ЗАДАНИЕ - Где, согласно тексту о Гори, автор набрал воду в баллон из-под «Кока-колы»?

ТЕКСТ УПРАЖНЕНИЯ -

Author: Александр Лысков
50(211)Date: 16-12-97
УЖЕ ДАЛЕКО ЗА ПОЛДЕНЬ, а вдоль Куры все еще проносит ночные туманы — вдоль шоссе, вдоль железной дороги лежит путь и этих воздушных шаров с опавшими оболочками.
В перерывах между их затемнениями проглядывает гора с щетинкой букового леса на хребте.
Я сижу на склоне другой горы — старой, древней, обветренной — с остатками крепостных стен и башен на вершине.
Между этими двумя горами — город Гори. Сакли и пятиэтажки. Дымок из печных труб тянет приятный, видать, какое-то сладкое дерево жгут грузины.
Подо мной — шоссе, по которому то и дело проезжают битые, загнанные “жигули”. Необычно часто гудят, словно перекликаются, здороваются или ругаются. Гудки у всех в исправности, чего не скажешь о выхлопных трубах и системах газораспределения.
Солнце пропекает джинсы на коленях. Благодать в декабре! Не к этой ли утраченной благодати мы, славяне, всегда и стремимся своим историческим инстинктом: что-то орнитологическое есть в наших поездках к морю на Кавказ.
Я полулежу на склоне, на жесткой короткой траве, как в ворсе ковра. Жую самодельные бутерброды и запиваю родниковой водой. В моем баллоне из-под “Кока-колы” плещется влага, чем-то напоминающая “нАрзан”. Я добыл ее в источнике у церкви святого Георгия, где только что поставил свечку и перекрестился. Водичка там бьет фонтанчиком из каменного, грубо вырубленного конуса. Очень похоже на сосок земли-матери. Родник, сказали, древний. Не одну сотню лет припадают местные люди к этой “груди”.
И горийский житель конца прошлого века — вертлявый, легкомысленный сапожник Виссарион — во всепогодной пролетарской фуражке по пути к заказчику с завернутым в тряпку “заказом” тоже, наверно, склонялся над этим родничком, хотя и предпочитал вино. И уж, конечно, наверняка в жаркий день кланялась этому источнику Екатерина Георгиевна Джугашвили, не в пример супругу Виссариону, женщина строгая, всегда в тяжелых, прочных одеждах, в платке, распяленном на темени угловатым каркасом по обычаю горянок. Суровая и властная, она ходила, засунув руки в рукава и сильно схватившись за локти. Ее маленький сынок Сосо держался за подол, и в этой церкви учился креститься и читать “Отче наш”. Босой, в мешковатой рубахе и штанах из грубого сукна. Милый, умненький мальчик — живой укор беспутному отцу...
С высоты своего сиденья я вижу эту вымощенную булыжником паперть, бриллиант фонтанчика, по смыслу напоминающий вечный огонь у памятника павших горийцев на последней войне (не на абхазской, конечно). Да, и здесь, в Гори, горел когда-то этот огонь, но сегодня я застал там лишь холодную каменную розетку, закиданную пачками сигарет и обертками от жвачки. Я видел дом для ветеранов той войны — лучшее строение в городе — спецпроект! — захваченное несколькими разбогатевшими за последнее время “новыми грузинами”. Хотя со своим пристрастием к торговле собирательный грузин никогда и не переставал быть “новым”.

ИСХОДНЫЕ ДАННЫЕ -
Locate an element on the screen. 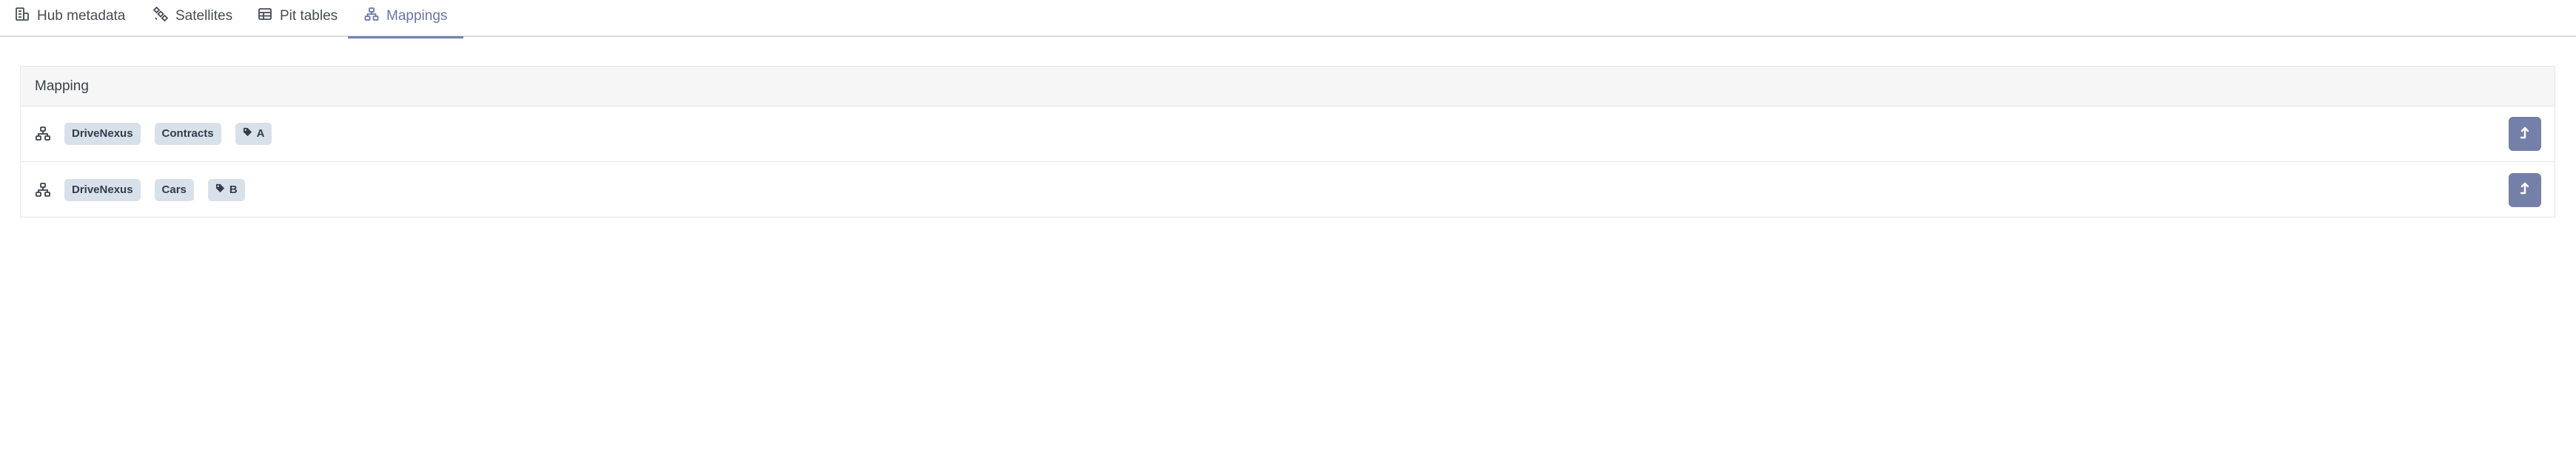 This screenshot has height=449, width=2576. tab-satellites: Satellites is located at coordinates (192, 18).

РЕЗУЛЬТАТ - В источнике у церкви святого Георгия.